US and Israel at Odds over Effectiveness of Iran Sanctions
(WASHINGTON) -- The White House pushed back a bit Wednesday from comments made by Israeli Prime Minister Benjamin Netanyahu on the effectiveness of economic sanctions on Iran to stop it from developing nuclear weapons.
Netanyahu maintains that the penalties imposed on Iran by the U.S. and the international community have not slowed down its nuclear program "one iota."
With Defense Secretary Leon Panetta in Israel for talks, the prime minister said Wednesday that while the sanctions have affected Iran's economy, "it is also true that neither sanctions nor diplomacy have yet had any impact on Iran’s nuclear weapons program."

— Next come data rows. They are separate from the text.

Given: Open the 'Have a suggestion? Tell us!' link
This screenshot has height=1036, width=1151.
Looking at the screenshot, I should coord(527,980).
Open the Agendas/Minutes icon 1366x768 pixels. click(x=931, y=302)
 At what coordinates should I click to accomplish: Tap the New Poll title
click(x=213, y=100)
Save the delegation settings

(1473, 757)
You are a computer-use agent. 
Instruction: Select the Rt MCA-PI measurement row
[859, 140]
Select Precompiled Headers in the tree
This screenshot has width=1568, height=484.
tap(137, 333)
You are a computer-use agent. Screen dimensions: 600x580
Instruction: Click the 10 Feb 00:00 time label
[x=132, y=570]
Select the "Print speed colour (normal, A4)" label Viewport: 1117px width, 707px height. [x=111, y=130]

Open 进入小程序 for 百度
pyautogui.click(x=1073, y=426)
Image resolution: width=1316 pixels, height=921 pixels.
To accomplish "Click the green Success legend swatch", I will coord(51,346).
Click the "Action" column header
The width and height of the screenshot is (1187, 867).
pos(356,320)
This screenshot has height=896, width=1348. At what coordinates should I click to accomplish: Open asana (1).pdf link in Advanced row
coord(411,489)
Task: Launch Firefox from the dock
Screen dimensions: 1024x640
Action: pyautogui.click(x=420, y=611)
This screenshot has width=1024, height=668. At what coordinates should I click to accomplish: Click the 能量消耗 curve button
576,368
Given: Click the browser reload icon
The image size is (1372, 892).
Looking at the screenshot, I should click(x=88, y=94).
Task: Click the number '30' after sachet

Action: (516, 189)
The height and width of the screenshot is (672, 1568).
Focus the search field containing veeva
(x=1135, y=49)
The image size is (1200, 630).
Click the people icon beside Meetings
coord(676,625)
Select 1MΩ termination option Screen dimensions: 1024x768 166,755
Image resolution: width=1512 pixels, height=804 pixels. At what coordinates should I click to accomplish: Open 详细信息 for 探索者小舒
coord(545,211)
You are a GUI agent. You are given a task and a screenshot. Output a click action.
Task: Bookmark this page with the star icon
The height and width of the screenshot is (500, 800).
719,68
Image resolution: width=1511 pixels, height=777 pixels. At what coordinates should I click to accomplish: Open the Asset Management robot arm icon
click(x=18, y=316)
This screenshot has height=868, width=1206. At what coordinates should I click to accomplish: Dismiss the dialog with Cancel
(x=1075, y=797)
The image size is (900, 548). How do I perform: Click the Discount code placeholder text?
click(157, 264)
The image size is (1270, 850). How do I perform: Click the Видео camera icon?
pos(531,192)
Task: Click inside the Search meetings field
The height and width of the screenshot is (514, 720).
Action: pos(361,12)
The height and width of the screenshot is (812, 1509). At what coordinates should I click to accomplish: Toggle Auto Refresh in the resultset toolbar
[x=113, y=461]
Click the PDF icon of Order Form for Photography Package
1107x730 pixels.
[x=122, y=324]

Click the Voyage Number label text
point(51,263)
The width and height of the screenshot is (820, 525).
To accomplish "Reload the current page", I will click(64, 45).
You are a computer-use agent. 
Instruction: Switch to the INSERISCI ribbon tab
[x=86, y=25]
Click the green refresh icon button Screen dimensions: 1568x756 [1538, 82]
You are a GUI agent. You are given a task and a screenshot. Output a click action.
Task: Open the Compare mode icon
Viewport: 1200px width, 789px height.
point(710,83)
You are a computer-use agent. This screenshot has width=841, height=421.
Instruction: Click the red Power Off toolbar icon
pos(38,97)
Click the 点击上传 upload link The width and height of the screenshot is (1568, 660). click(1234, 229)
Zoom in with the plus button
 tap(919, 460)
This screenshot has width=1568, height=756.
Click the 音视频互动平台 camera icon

Asked about the statements at his daily press briefly, press secretary Jay Carney acknowledged that Netanyahu was correct in saying that Iran has not made the choice "to abandon its nuclear weapons ambitions."
However, Carney repeated President Obama's contention that targeting Tehran's finances and oil industry has had "a significant effect on the Iranian economy," which the White House hopes will convince Iran that it must reconsider moving ahead with its nuclear agenda.
On Wednesday night, both the House and Senate approved new sanctions against Iran, targeting the country’s oil exports through banking and insurance.
"This legislation expands our existing sanctions on Iran’s energy sector, and imposes new sanctions targeting shipping and insurance. Iran continues to try to evade existing sanctions. But this legislation, in combination with newly announced measures by the Obama administration, closes loopholes and stops the use of front companies, or financial institutions to get around international sanctions," Senate Majority Leader Harry Reid, D-Nev., said in a statement after the vote.
Earlier in the day, Panetta sought to ease tensions between the U.S. and Israel by issuing a stern warning to Iran, telling reporters in Jerusalem that Iran "can either negotiate in a way that tries to resolve these issues and has them abiding by international rules and requirements and giving up their effort to develop their nuclear capability. But if they don't, and if they continue to make the decision to proceed with a nuclear weapon...we have options that we are prepared to implement to ensure that does not happen."